Toshiba's Sale of Chip Subsidiary May Be Affected by New US Tariffs on China
Xu Wei
DATE:  Mar 26 2018
/ SOURCE:  Yicai
Toshiba's Sale of Chip Subsidiary May Be Affected by New US Tariffs on China Toshiba's Sale of Chip Subsidiary May Be Affected by New US Tariffs on China

(Yicai Global) March 26 -- China's anti-monopoly regulator has not yet approved Toshiba Corp.'s sale of its chip subsidiary to a consortium, the Japanese company said today. As a result, Toshiba is unlikely to complete the transaction before its deadline by the end of this month, reported Sina Tech. The company pointed to new US tariffs on Chinese imports as likely cause of the delay.

The company expected to obtain approval by Chinese antitrust authorities before March 23, it said. However, the U.S. announced new tariffs on Chinese imports on March 22.

If the regulator, China's State Administration for Industry and Commerce, or SAIC, approves Toshiba's planned sale of its chip subsidiary to a consortium led by Bain Capital for JPY2 trillion (USD19 billion), the transaction may be completed before the deadline as scheduled, said a spokesman for Toshiba.

"We don't know when it can go ahead, but we will continue to work hard to complete the transaction as soon as possible," the spokesman said, adding Toshiba has not yet given up on concluding the deal by the end of this month.

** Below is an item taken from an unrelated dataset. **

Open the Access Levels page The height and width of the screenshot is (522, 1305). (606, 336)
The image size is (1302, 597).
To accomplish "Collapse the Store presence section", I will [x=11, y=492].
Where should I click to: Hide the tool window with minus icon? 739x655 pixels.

China's approval is the latest hurdle before completing the deal that aims at improving troubled Toshiba's finances. The Japanese company will have the right to renegotiate the sale price if U.S. investment firm Bain fails to get all necessary regulatory approvals by March 31. However, Toshiba made clear it has no plans to step back from the agreed USD19 billion deal.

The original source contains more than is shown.